— start SOURCE EXTRACT —

Dissidia Final Fantasy Opera Omnia is a free-to-play role-playing video game set in the Dissidia universe of fighting games. Opera Omnia was published by Final Fantasy franchise owner Square Enix, and was co-developed by Square Enix and Koei Tecmo, who also developed Dissidia Final Fantasy NT, for iOS and Android. Opera Omnia launched on February 1, 2017 in Japan, and was released worldwide on January 30, 2018.

Opera Omnia was met with a mixed critical reception; critics praised its gameplay, but were unhappy with its lack of content.

As of June 8, 2022, Dissidia Final Fantasy Opera Omnia has surpassed 10 million downloads.

Gameplay
Battles in the game are turn-based, with all characters being free. Characters can be enhanced with currency known as crystals, and there are daily login bonuses in the form of gems and summon tickets.

— end SOURCE EXTRACT —

**EXERCISE TASKS:**
1. Retype, without any changes, the part of the Opera Omnia passage that opens with the words containing "As of June 8, 2022, Dissidia" and closes with "and summon tickets.".
2. According to the Opera Omnia passage, on what date was the game released worldwide?
3. Carry on the Opera Omnia passage, starting after its final sentence.

— start DATASET CONTENT —

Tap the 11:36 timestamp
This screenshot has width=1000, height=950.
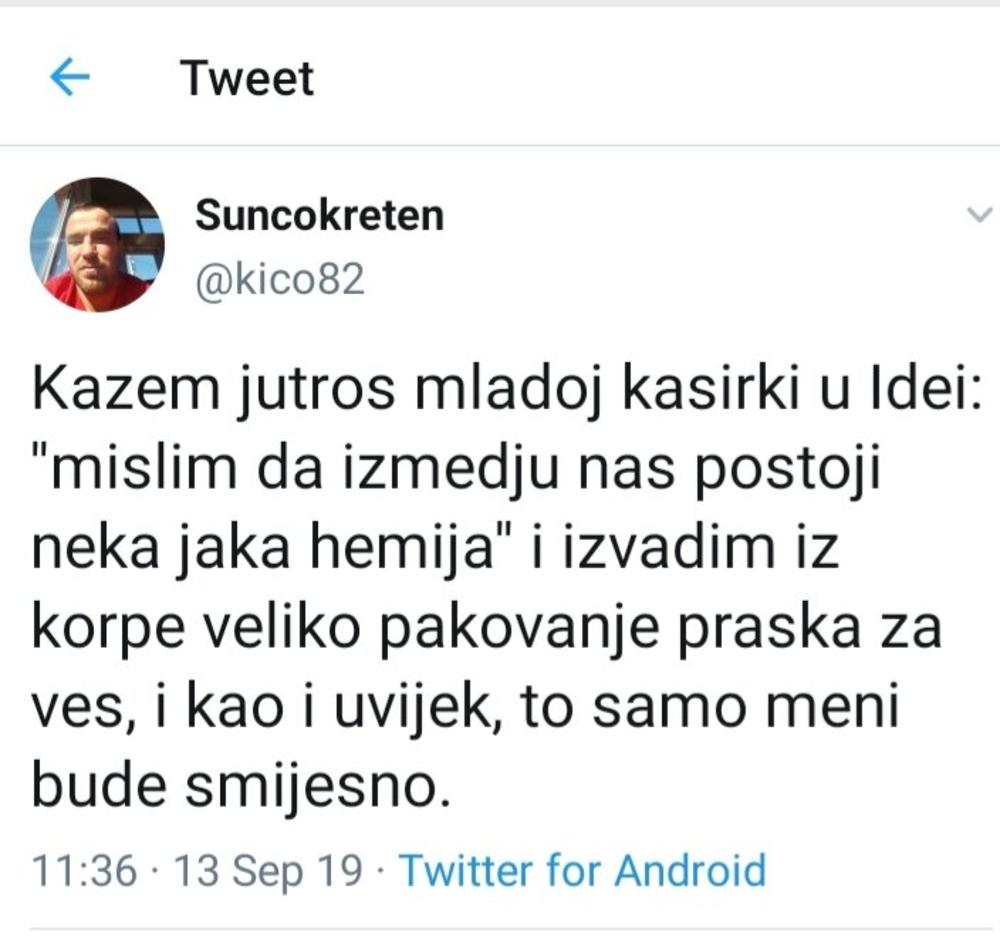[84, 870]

— end DATASET CONTENT —

**ANSWERS TO THE PROBLEMS:**
1.
As of June 8, 2022, Dissidia Final Fantasy Opera Omnia has surpassed 10 million downloads.

Gameplay
Battles in the game are turn-based, with all characters being free. Characters can be enhanced with currency known as crystals, and there are daily login bonuses in the form of gems and summon tickets.

2. January 30, 2018

3.
Playable characters
Dissidia Final Fantasy Opera Omnia initially features a total of 25 playable characters upon launch, consisting of both new and returning heroes in the Dissidia Final Fantasy series. More characters were added upon constant patch updates. 

Each character is assigned to one of eleven weapon classes, and is also assigned to one of six crystal colors.

As of March 17, 2023, total numbers of playable characters are 172 and 165 in Japanese server and Global server, respectively.

Note: * = Characters present in JP server only as of now.

Reception 

According to review aggregator Metacritic, Opera Omnia received "mixed to average" reviews. 

Nick Tylwalk of TouchArcade praised the game for not being a "gacha grab" and "generous" with its currency, lauding it as a good example of appropriate fan service.

Christian Colli of Multiplayer.it rated it 8/10 points, praising the combat system as fun and original, but criticizing the game's repetitiveness and lack of an Italian localization.

Harry Slater of Pocket Gamer called Opera Omnia "fairly standard" and said it would be more appealing to dedicated fans of the series.

The Android version has 2 million downloads.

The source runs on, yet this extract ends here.